Carsten Schultzes Verteidiger RA Hösl: „Ich würde den Senat bitten, dem Zeugen nochmal diese erste Anlage vorzulegen.“ Es wird nochmal das Luftbild vorgelegt, dazu geht der Zeuge wieder nach vorn an den Richtertisch. Hösl sagt, neben dem Gebäude sei eine Schiene zu sehen, die in die Mitte diagonal rein läuft [phon.] und man sehe dort kleine Gegenstände: „Können Sie sagen, um was es sich da handeln könnte und was da noch in der Wendeschleife ist?“ Gu.: „Das hatte ich schon erwähnt. Teile der Gebäude sind an eine Gartenbaufirma vermietet und ich nehme an, dass das die Utensilien der Gartenbaufirma sind.“ Hösl: „Haben Sie nähere Kenntnis dazu, was das für Gegenstände sind?“ Gu.: „Nein.“ Hösl: „Sie waren auch nie dort?“ Gu.: „Nein.“
Wohlleben-Verteidigerin Schneiders: „Können Sie etwas dazu sagen, von wann diese Aufnahme stammt?“ Gu.: „Ich habe mir diese Aufnahme letzte Woche zuarbeiten lassen, nachdem ich die Vorladung erhalten habe.
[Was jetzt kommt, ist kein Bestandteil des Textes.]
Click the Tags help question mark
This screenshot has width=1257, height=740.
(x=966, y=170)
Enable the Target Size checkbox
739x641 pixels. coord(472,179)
Ich kann es nicht sicher sagen.“ Schneiders: „Herr Vorsitzender, könnte man ihm noch die anderen Aufnahme vorlegen vom Kollegen Langer von 1997?“ Die Aufnahme wird vorgelegt. Schneiders: „Können Sie etwas dazu sagen, ob der Umbau der Haltestelle da schon stattgefunden hatte oder das noch die ursprüngliche Bebauungsweise [phon.] war?“ Gu.: „Nein, das kann ich nicht beantworten. Ich bin Kaufmann von der Ausbildung her und auch der kaufmännische Geschäftsführer. Zu technischen Fragen möchte ich mich eher nicht äußern. [phon.]“ RA Klemke: „Herr Gu., welche Straßenbahnlinie fährt denn diese Wendeschleife an?“ Gu.: „Heute die Linien 2 und 3.“ Klemke: „Und damals, 1998?“ Gu.: „Das kann ich Ihnen nicht sagen.“ Klemke: „Kann man durch Recherchen bei Ihnen feststellen, welche Linien damals die Wendeschleife anfuhren und welche Mitarbeiter damals dort als Fahrer unterwegs waren auf dieser Strecke?“ Gu.: „Das kann ich nicht beantworten, ich weiß es nicht.“ Klemke fragt, wie lange die Fahrdienstpläne aufbewahrt würden. Gu. sagt, dazu könne er nichts sagen. [phon.]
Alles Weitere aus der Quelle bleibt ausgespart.